[TEXT UNDER STUDY]
Wiggling probably would've been...bad. It's amazing, by the way, how sensitive lymph nodes are. Right now there is a small gnome pounding away at a couple of nerves in my jaw and sanding a nerve in my neck with a belt-sander, and that biopsy was at 11 this morning.

The PET scan was a lesson in anticlimax. First I got a stick to check my blood sugar (87), then I got a stick to put the nifty radioactive sugar into my vein, and then I got to drink a pint of Redi-CAT barium contrast along with my five milligrams of Valium. (The Redi-CAT? Was vanilla, and not too bad. Ask for it over the berry or banana flavor. It's pretty tasty.)

Then I went to sleep for 90 minutes. Turns out the Valium, in addition to keeping the more-claustrophobic among us calm, also helps keep the thermogenic fat in your back and neck from overreacting to stress and screwing up the PET.

Then I got up, went out for Mexican with Nurse Ames, and came home. I feel both as though I've lifted a whole lot of weights for a very long time, and as though I haven't slept in two days. Valium is not a fun trip; I guess things must've really been bad in the 1950's for it to get so popular.

The most surprising thing about the entire day was how *nice* everybody was. I knew some of the folks by name, some by sight, and most of them not at all--but it was as though they were all very happy to see me and had been waiting all month for the opportunity. Plus, the gowns they have in the imaging center beat the ones in the hospital all hollow. I'm thinking of going back and stealing a couple. They even offered me a pair of quite schwanky seersucker shorts to wear in the MRI. Since the size "small" gown came down halfway to my ankles, I didn't feel that they were necessary. (Query: how on earth do they size those gowns, that a 16 is a small?)

Well, it's all done. With what the good doctor Crane has now, we should be able to make a plan--at least a tentative one.


Sunday, October 10, 2010

Ten seconds of heartfelt profanity.

Diana writes Badinage, a nifty blog about all things new-nurse and not-nursey.

I stopped over there this morning to check out her latest stuff, and found this: she'd written a bit about how I'm blogging this whole CAN-SUHHH thing, and had been inspired to check her own mouth.

And she found a lump. Under her tongue. And she's getting a CT. Or maybe has already had one; it's been a few days since she saw her doc.

Whereupon I had five seconds of really heartfelt cussing, then thought about it, and had five more.

[SUPPLIED RECORDS]

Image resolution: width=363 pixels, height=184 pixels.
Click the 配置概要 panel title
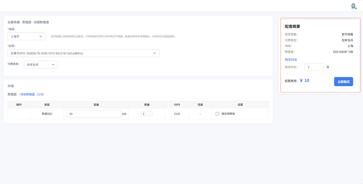pos(292,26)
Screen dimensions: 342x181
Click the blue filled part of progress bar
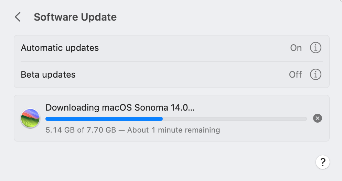pos(103,119)
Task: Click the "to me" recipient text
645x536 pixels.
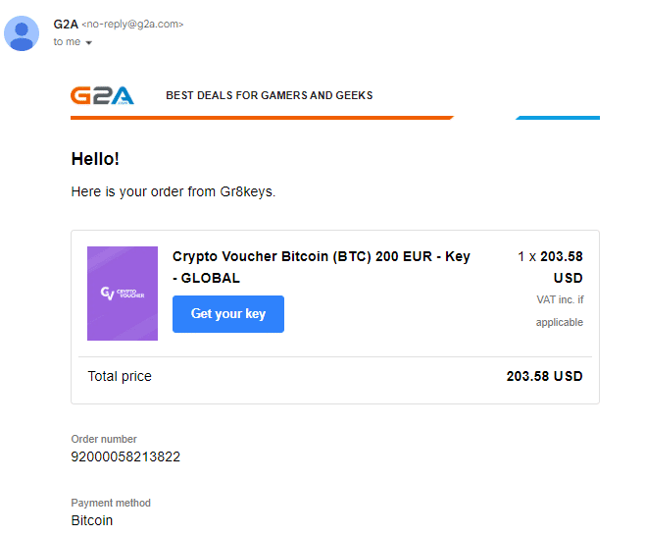Action: click(x=67, y=42)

[PROMPT 1] In the blog post, what blood sugar reading did the writer get before the PET scan?
[PROMPT 2] Write the next part of the blog post, picking up after its final sentence.
The data has nothing to do with the blog post.

[TASK OUTPUT 1] 87

[TASK OUTPUT 2]
Send vibes out to Diana, if you will.

A Portrait of the Author.

Head Nurse Jo, in all her glory.

Saturday, October 09, 2010

And oh crap I forgot:

Y'all can talk about anything you like in the comments. I was enjoying the socialized medicine discussion. Please do continue if you feel the urge. Don't let the fact that this is a single- or dual- focus blog stop you, 'k? Thanks.

So today Ed & Anne & Adam & I all went to the antique store...

...and I wish I could get Ed's video to download, because it is classic.

Back in the day, when I still had a husband, that husband had a toy. It was a clown.

It was not just any clown, though.

It was a vaguely threatening-looking, unhappy, weeble-y NORWEGIAN clown.

With a feather in his cap.

I had completely forgotten the existence of this horror (which I used to keep replacing in the storage room, because I couldn't bear the thought of it oh my God it's coming after me in the night holy shit) until today, when we walked into El Cutseo Antiquey Shoppe....

...and there it was. By the door, in the first display case. A little faded, but recognizable. Because, really, who else in Hometon would have a Nightmare Norwegian Clown?

We remarked on it, and Adam even played with it a bit, making it weeble back and forth, even though I reminded him that it would come after him in the night.

It was....memorable.

Friday, October 08, 2010

Cancer McCancersons post: This is NUTS.

I've been all about the numbers today:

Dollar amount I spent at Target today, buying things to last the next six weeks or so:

Almost three hundred.

Number of people who get polymorphous adenocarcinoma every year (generously):


Number of people hit by lightning every year:


Number of people killed by hippopotamuses/i every year:

More than 11,000, or about 33 a day.

Amount I've spent on this cancer so far that hasn't been covered by insurance:

Roughly six grand. (Thank God for a high credit limit. Please don't drop it, Citibank. I'll pay. I swear.) (And how the hell do you do this if you don't have insurance? Starve? It's not like you can get free prosthodontics at County General. This is crazy.) (I mean, I know a universal health care system can't cover everything, but for cryin' out loud: just doing the preliminary dental Xrays on this bastard cost me well over $300. I got one single stinking pano and a couple of side shots.) (That's scary. I really hope I don't lose my health insurance now. I would never get insured again, even with the new rules covering preexisting conditions. They'd find something.)

Number of people over the age of 65 hospitalized for a non-fatal fall in 2006 (US only):


Number of hip fractures resulting from falls in 2006:

More than a thousand A DAY.

Current population of the US:

307,000,000 (roughly).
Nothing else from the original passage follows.